04/06/2026
di Lorenzo Mosciatti

Pubblicità sulla stampa: nel primo quadrimestre 2026 calo del 4,9%

La flessione interessa in modo diffuso sia i quotidiani sia i periodici, seppure con dinamiche differenziate tra le diverse tipologie di advertising

Il mercato pubblicitario della stampa italiana registra un andamento negativo nel primo quadrimestre del 2026 (gennaio–aprile), con una flessione complessiva del fatturato del 4,9% rispetto allo stesso periodo del 2025 a quota 140,4 milioni di euro.
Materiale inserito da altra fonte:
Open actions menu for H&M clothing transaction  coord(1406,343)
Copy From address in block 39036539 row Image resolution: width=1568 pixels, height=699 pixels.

È quanto emerge dai dati dell’Osservatorio Stampa FCP, che confermano le difficoltà strutturali del comparto editoriale tradizionale.

Il calo interessa in modo diffuso sia i quotidiani sia i periodici, seppure con dinamiche differenziate tra le diverse tipologie di pubblicità.

Quotidiani: tenuta della nazionale, debolezza del locale

Nel segmento dei quotidiani il fatturato pubblicitario complessivo segna una contrazione del 4,5% nel quadrimestre, scendendo a 98,3 milioni di euro. La pubblicità commerciale nazionale mostra una maggiore resilienza, con un calo contenuto al 2,9%, a conferma della tenuta degli investimenti dei grandi brand. Più critica la situazione della pubblicità commerciale locale, che arretra del 9%, evidenziando le difficoltà del tessuto economico territoriale. In controtendenza si distingue la pubblicità legale, che cresce del 28,3%. Restano invece negative la pubblicità finanziaria (-15,7%) e la categoria classified (-10,7%), legata agli annunci economici.

Periodici: flessione diffusa, eccezione per le “altre periodicità”

Anche il comparto dei periodici registra una contrazione significativa, con un calo complessivo del 5,9% per un fatturato di oltre 42 milioni. I settimanali risultano i più penalizzati (-12%), seguiti dai mensili (-7,4%). L’unica eccezione rilevante è rappresentata dalla categoria “Altre periodicità”, che segna un forte incremento del 118%, con volumi però più contenuti rispetto alle principali testate.